**WHAT THE TASK ASKS:** Copy the listing in full and exactly, omitting its images.

**TASK MATERIAL:**
_____

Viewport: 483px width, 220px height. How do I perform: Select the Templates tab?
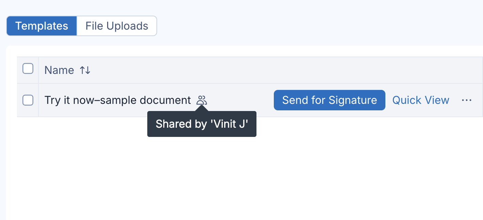coord(41,26)
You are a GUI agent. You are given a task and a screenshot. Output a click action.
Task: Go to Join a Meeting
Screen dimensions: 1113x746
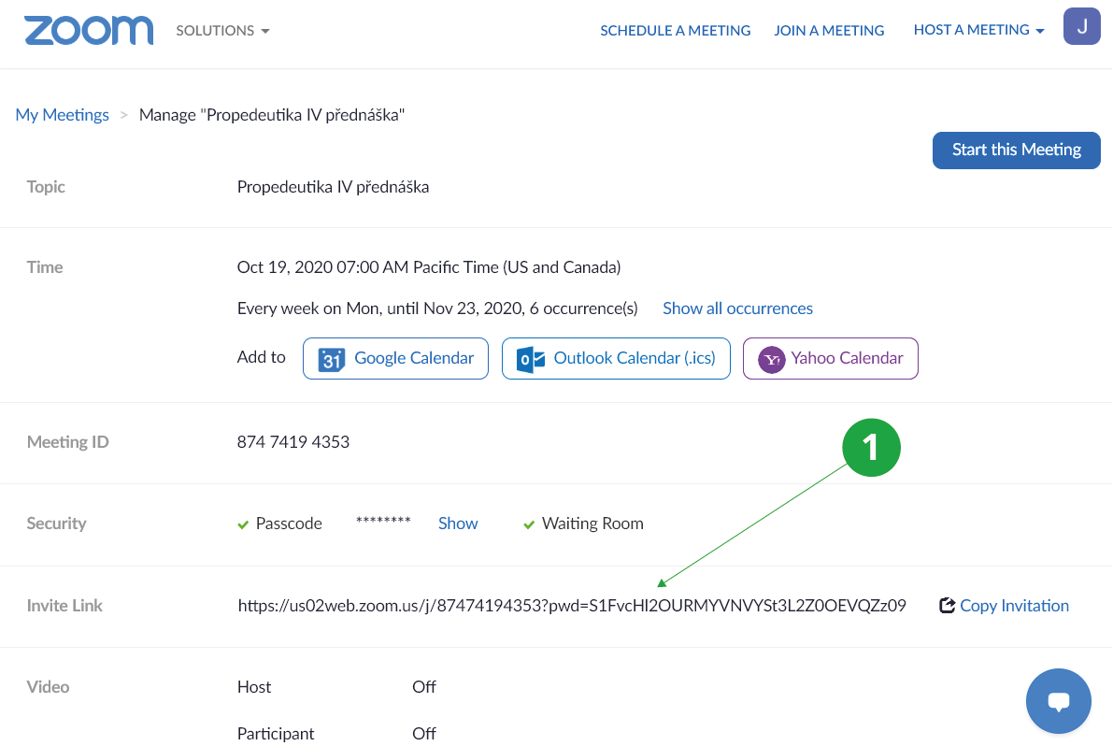829,31
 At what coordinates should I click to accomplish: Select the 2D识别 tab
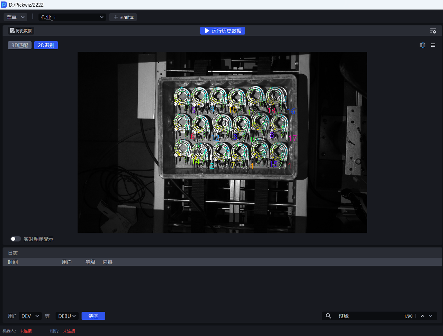(x=46, y=45)
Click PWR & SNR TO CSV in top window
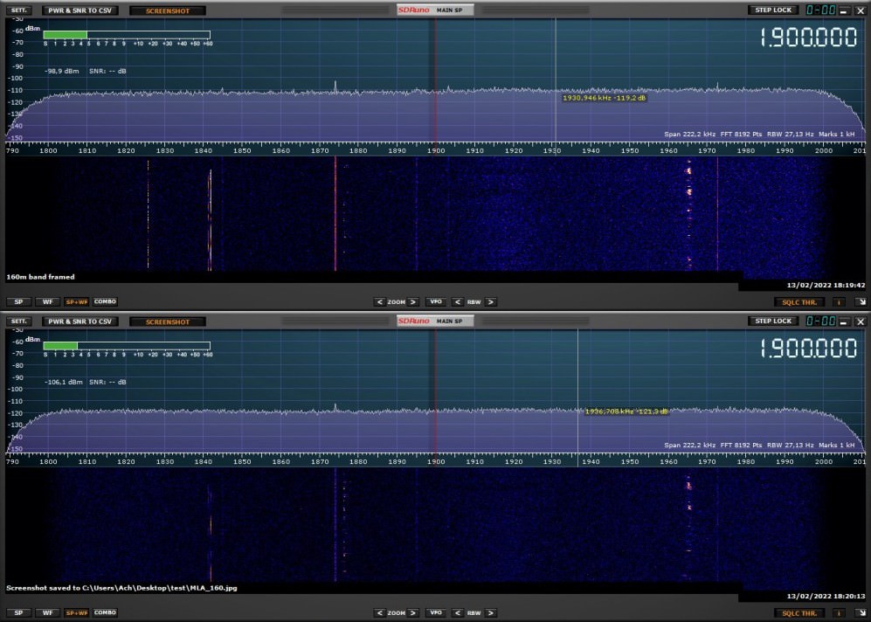The image size is (871, 622). click(x=79, y=10)
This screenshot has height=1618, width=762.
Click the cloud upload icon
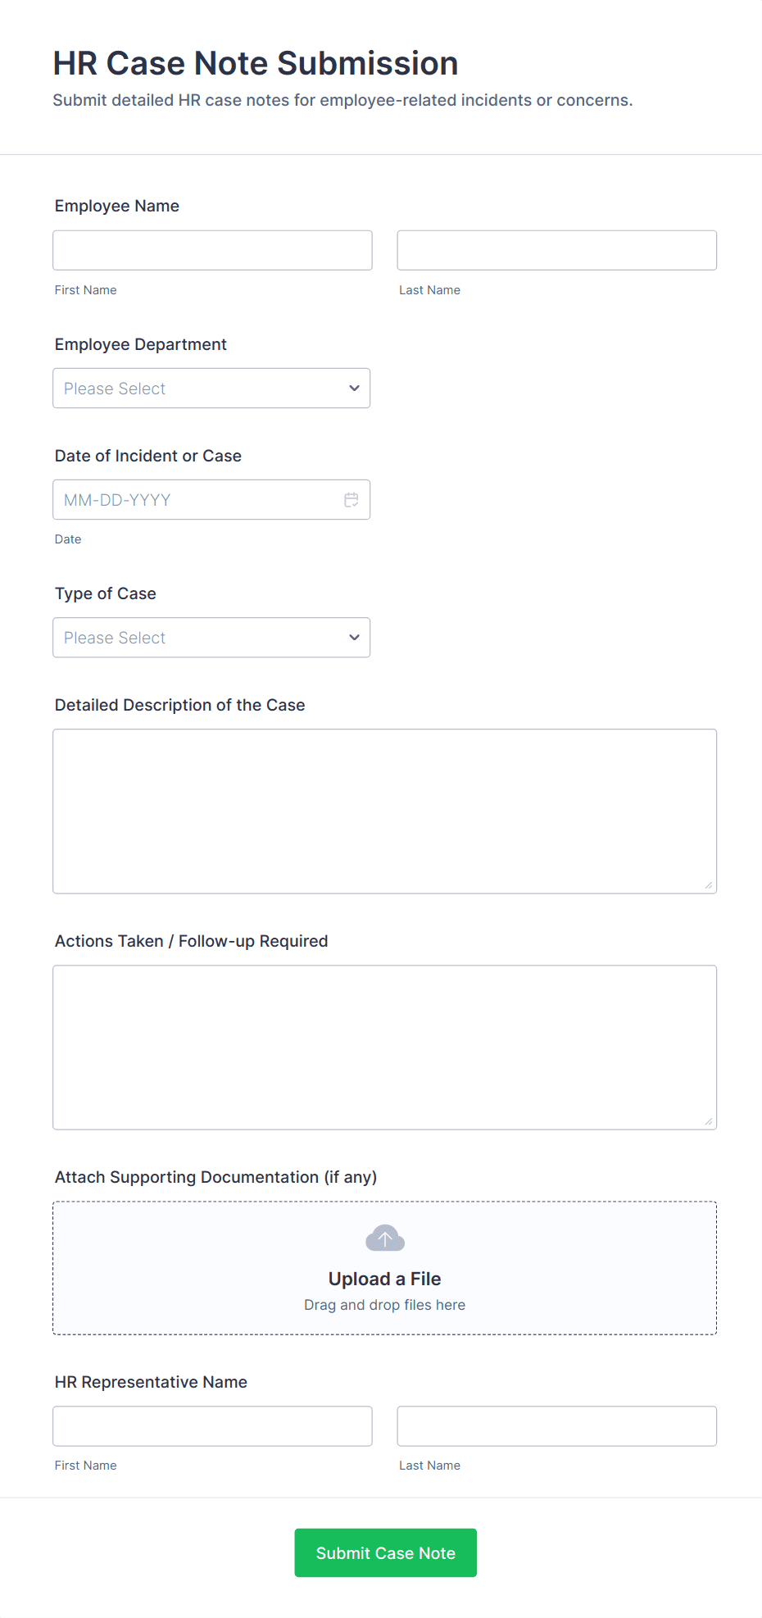[385, 1238]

_____

**REPLY:**
Viewport: 483px width, 220px height. How do I perform: Select the Templates tab?
coord(41,26)
You are a GUI agent. You are given a task and a screenshot. Output a click action.
Task: Go to Join a Meeting
Screen dimensions: 1113x746
829,31
 At what coordinates should I click to accomplish: Select the 2D识别 tab
(x=46, y=45)
Click PWR & SNR TO CSV in top window
The image size is (871, 622). click(x=79, y=10)
This screenshot has height=1618, width=762.
Click the cloud upload icon
[385, 1238]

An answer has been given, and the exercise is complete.